» WHAT IS REQUIRED:
Could you reproduce every one of the lines below word for word, keeping their order?

» MATERIAL:
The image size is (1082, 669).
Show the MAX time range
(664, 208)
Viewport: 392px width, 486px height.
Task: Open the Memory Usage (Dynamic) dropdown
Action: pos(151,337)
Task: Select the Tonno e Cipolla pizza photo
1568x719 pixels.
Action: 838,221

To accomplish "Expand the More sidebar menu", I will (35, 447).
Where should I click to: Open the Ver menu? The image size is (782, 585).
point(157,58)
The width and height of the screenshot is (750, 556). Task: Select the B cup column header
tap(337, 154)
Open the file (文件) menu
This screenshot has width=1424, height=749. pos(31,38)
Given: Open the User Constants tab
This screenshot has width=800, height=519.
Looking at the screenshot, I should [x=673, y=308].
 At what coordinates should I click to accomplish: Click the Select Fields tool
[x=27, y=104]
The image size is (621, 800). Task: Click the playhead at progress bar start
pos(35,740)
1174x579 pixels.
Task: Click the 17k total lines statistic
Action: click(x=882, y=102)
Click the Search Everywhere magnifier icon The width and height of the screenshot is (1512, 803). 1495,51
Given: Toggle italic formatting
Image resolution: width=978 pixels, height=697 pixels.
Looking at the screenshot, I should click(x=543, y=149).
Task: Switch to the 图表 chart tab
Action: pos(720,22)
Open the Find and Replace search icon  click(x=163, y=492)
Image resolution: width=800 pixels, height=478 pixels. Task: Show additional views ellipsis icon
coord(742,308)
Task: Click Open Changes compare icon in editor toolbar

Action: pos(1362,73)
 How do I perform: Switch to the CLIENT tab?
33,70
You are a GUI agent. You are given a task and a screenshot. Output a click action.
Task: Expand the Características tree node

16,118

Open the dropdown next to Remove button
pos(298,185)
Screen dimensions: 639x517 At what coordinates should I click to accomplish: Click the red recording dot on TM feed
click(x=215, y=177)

» RESULT OF THIS TASK:
The image size is (1082, 669).
Show the MAX time range
(664, 208)
Viewport: 392px width, 486px height.
Task: Open the Memory Usage (Dynamic) dropdown
Action: pos(151,337)
Task: Select the Tonno e Cipolla pizza photo
1568x719 pixels.
Action: 838,221

To accomplish "Expand the More sidebar menu", I will (35, 447).
Where should I click to: Open the Ver menu? The image size is (782, 585).
point(157,58)
The width and height of the screenshot is (750, 556). Task: Select the B cup column header
tap(337, 154)
Open the file (文件) menu
This screenshot has width=1424, height=749. pos(31,38)
Given: Open the User Constants tab
This screenshot has width=800, height=519.
Looking at the screenshot, I should [x=673, y=308].
 At what coordinates should I click to accomplish: Click the Select Fields tool
[x=27, y=104]
The image size is (621, 800). Task: Click the playhead at progress bar start
pos(35,740)
1174x579 pixels.
Task: Click the 17k total lines statistic
Action: click(x=882, y=102)
Click the Search Everywhere magnifier icon The width and height of the screenshot is (1512, 803). 1495,51
Given: Toggle italic formatting
Image resolution: width=978 pixels, height=697 pixels.
Looking at the screenshot, I should click(x=543, y=149).
Task: Switch to the 图表 chart tab
Action: pos(720,22)
Open the Find and Replace search icon  click(x=163, y=492)
Image resolution: width=800 pixels, height=478 pixels. Task: Show additional views ellipsis icon
coord(742,308)
Task: Click Open Changes compare icon in editor toolbar

Action: pos(1362,73)
 How do I perform: Switch to the CLIENT tab?
33,70
You are a GUI agent. You are given a task and a screenshot. Output a click action.
Task: Expand the Características tree node

16,118

Open the dropdown next to Remove button
pos(298,185)
Screen dimensions: 639x517 At what coordinates should I click to accomplish: Click the red recording dot on TM feed
click(x=215, y=177)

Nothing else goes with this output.